Going into this production my excitement was considerably limited. I had discovered the day before that Amber Riley had been diagnosed with pneumonia and would not be performing. Being a big fan of the television show, Glee, this was a disappointing blow and I am ashamed to say that a small part of me really wanted to hate the production so that I would feel vindicated in my sadness.
The producers of the West End debut of Broadway hit Dreamgirls, which opened at the Savoy Theatre on 19th November 2016, had flown in Marisha Wallace to fill Riley’s shoes, presumably in an effort to quell any angry ticket holders asking for their money back. Wallace is a Broadway vet, recently starring in Something Rotten! and has played the role of Effie before. On walking into the theatre we were reassured by members of staff that Wallace was just as good if not better than Riley. “Yeah, right,” I scoffed.
Well boy did I learn a lesson or two last night. Marisha Wallace was simply outstanding.
Her voice has a deep, soulful, gut-wrenching quality that captivates and outshines everyone else in the room. On hearing the rest of the cast sing there is no denying their skill and talent, and then Wallace opens her mouth. Her performance of Effie White had comedy, raw emotion and so much attitude. I did not want to like her but I just could not help but fall a little bit in love.
Of course, the real test of the portrayer of Effie has to be the closing number of the first act, ‘And I’m Telling You…’. Its a song that won Jennifer Hudson an Academy Award and requires so much emotional intensity as well as powerhouse vocals.
If the spontaneous standing ovation at the end of the first act is anything to go by, Wallace was no disappointment. It was truly and utterly deserved and the tears streaming down everyone’s faces a testament to her awe-inspiring talent.
This performance alone made this production worth seeing. That being said, the show as a whole is probably the best thing I have seen on the West End in a long time. There is never a dull moment nor a weak member of the cast. Its a production that draws you in, with characters you cannot help but invest in, so much so that by the end they were whooping in encouragement.

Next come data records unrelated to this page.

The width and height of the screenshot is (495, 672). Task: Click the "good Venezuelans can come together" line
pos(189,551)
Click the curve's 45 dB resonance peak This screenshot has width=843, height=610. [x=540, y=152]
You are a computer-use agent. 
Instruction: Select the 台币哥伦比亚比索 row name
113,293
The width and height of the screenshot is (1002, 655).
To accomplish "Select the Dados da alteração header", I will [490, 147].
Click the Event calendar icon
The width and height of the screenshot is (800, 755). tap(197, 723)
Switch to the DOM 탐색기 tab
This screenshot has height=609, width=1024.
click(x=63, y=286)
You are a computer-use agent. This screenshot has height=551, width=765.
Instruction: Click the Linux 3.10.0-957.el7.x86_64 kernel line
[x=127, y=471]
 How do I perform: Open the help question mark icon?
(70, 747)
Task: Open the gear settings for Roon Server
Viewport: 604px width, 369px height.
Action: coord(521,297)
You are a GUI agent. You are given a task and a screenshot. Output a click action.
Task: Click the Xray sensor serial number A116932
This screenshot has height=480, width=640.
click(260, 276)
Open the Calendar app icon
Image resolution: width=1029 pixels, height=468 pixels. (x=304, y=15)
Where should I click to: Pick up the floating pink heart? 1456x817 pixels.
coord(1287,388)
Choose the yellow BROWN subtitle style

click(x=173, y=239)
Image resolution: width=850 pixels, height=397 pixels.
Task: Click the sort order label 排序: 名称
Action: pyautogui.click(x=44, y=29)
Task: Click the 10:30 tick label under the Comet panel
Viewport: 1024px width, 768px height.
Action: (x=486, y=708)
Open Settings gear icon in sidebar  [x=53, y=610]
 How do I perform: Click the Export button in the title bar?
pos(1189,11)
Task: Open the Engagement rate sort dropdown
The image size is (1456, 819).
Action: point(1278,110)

Aside from the Act 1 closing number, the best performance of the night has to go to ‘Steppin’ to the Bad Side’, showcasing the delicious talent of Joe Aaron Reid in the role of sleazy and morally dubious manager, Curtis Taylor Jr. His vocals and dance moves ooze sex appeal whilst the dance number as a whole is so captivating and so gruelling we could see the sweat flying off the dancers’ heads as they flew from one step to the next.
Its a joyful, thrilling demonstration of the best that show business has to offer. The stagecraft and set designs allow the frequent shifts between onstage and backstage drama to be slick and seamless, whilst the costumes are so colourful and glittering just looking at the stage is a sight to behold.
I am sure Amber Riley will be back to show off her vocal prowess in a few days and all reports of her performance are glowing (I will certainly be returning to see her soon). However, for those “unfortunate” ones like myself, my promise to you is that you are in no way missing out, in fact you are one of the lucky few, graced with the presence of Marisha Wallace as she commands the stage.